Solve equation $\lfloor\arcsin x\rfloor+\lfloor\arccos x\rfloor+\lfloor\arctan x\rfloor=\ln x$

Question

Solve over reals: $$\lfloor\arcsin x\rfloor+\lfloor\arccos x\rfloor+\lfloor\arctan x\rfloor =\ln x$$

I believe it has no solution, but I don't know how to prove it.

Answer 1

Hints:

As @bjoyn93 points out, we need only solve over $(0,1]$. All three functions, $\arcsin x, \arccos x, \arctan x$ are continuous and increasing or decreasing, so we can use this to divide the interval into sub-intervals where the LHS takes particular values. The easiest case is $\arctan x$, which has a range of $(-\pi/2,\pi/2)$ and thus only passes near the three integers $-1,0,1$. In fact, over $(0,1]$, its floor is identically $0$.

When do $\arcsin x, \arccos x$ pass by integers?
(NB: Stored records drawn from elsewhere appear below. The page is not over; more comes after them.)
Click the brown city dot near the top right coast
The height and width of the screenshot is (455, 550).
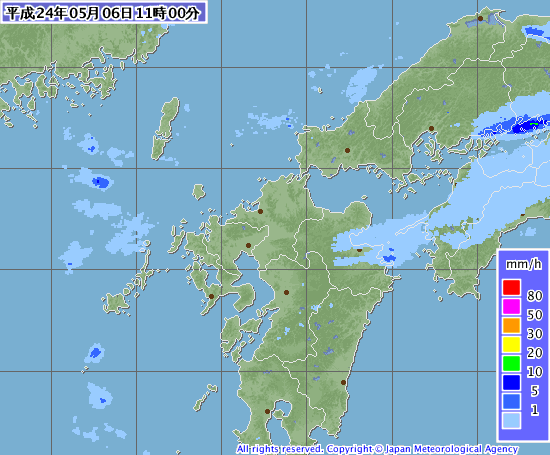[480, 18]
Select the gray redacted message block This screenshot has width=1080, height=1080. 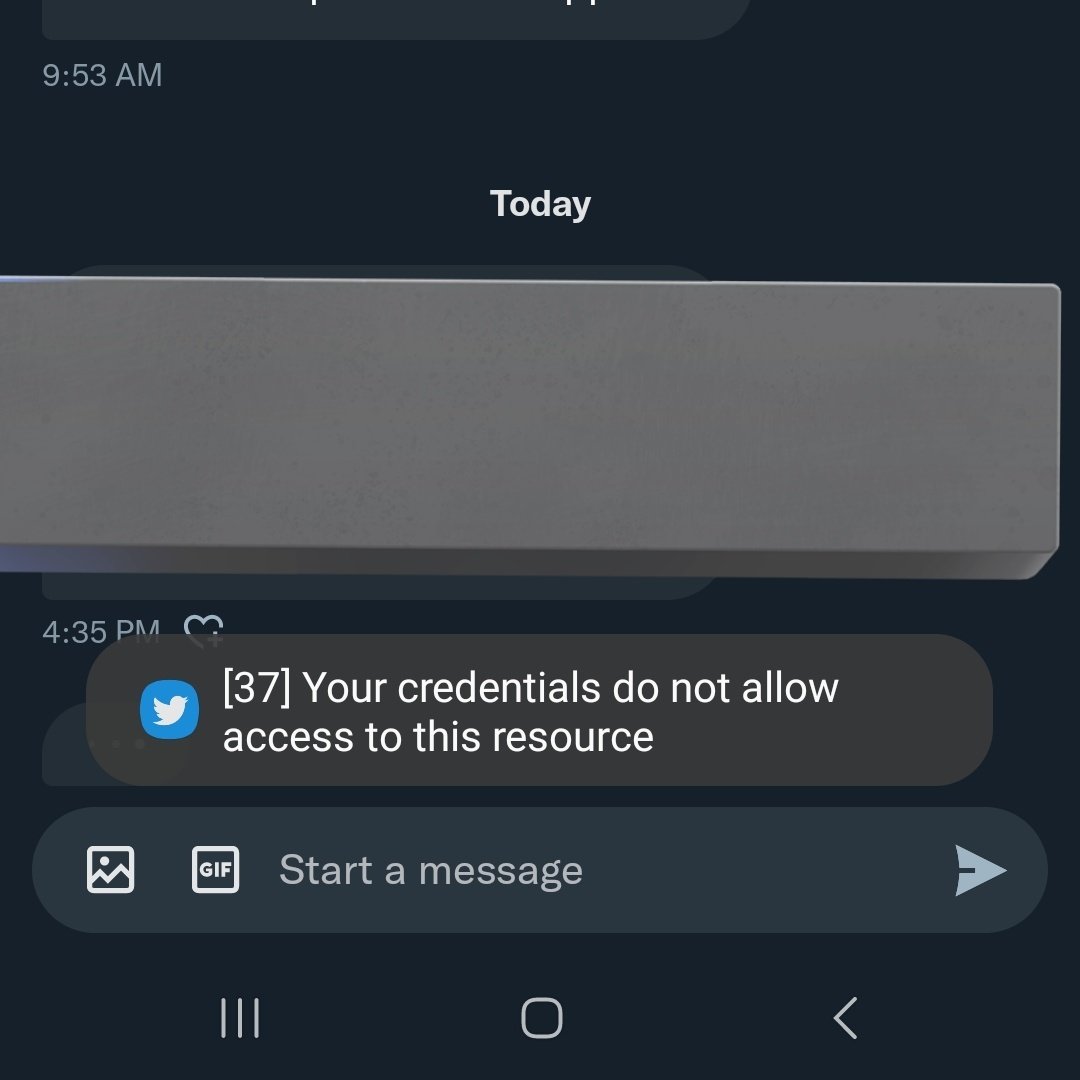pos(529,427)
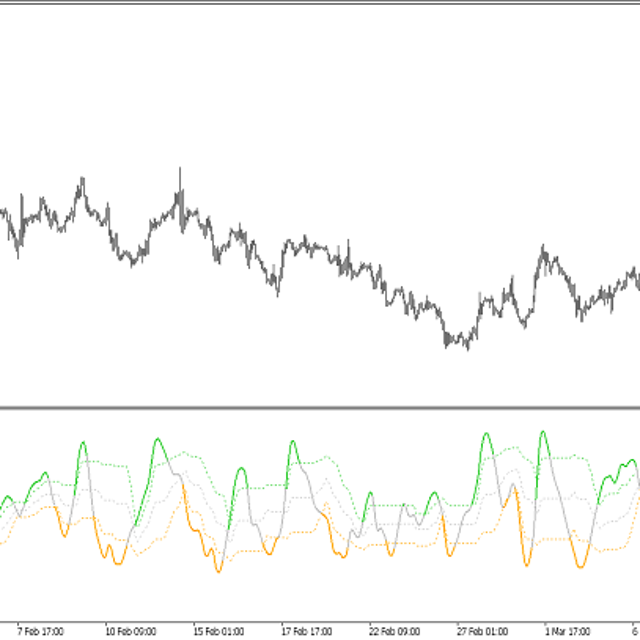Click the divider between price chart and indicator

click(320, 407)
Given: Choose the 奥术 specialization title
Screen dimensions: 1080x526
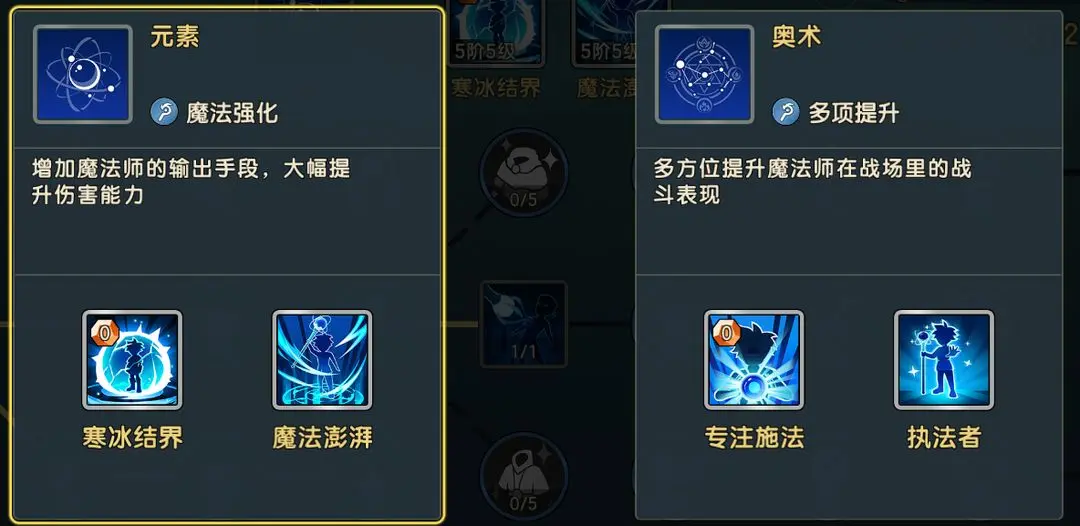Looking at the screenshot, I should click(797, 36).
What constant value would the LHS take between each of these crossing-points?

Answer 2

Here's a picture over the interval $(0,1]$. I've marked the critical points of the floored inverse trigonometrical functions to better see how this functions behave.
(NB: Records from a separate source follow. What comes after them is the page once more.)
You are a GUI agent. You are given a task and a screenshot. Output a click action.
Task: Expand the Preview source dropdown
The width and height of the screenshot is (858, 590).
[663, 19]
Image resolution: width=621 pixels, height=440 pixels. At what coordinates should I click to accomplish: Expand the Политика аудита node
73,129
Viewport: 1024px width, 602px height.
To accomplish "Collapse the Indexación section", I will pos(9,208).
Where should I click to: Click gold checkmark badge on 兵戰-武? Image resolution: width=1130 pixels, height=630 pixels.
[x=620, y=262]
Simply put, there are three cases:

• $x \in (0, \cos 1]:$ Then $0+1+0=\ln x \Rightarrow x = e \notin (0, \cos 1]$.
• $x \in (\cos 1, \sin 1):$ Then $0+0+0=\ln x\Rightarrow x = 1 \notin (\cos 1, \sin 1)$
• $x \in [\sin 1, 1]:$ Then $1+0+0=\ln x\Rightarrow x = e \notin [\sin 1, 1]$.

In conclusion, no solution.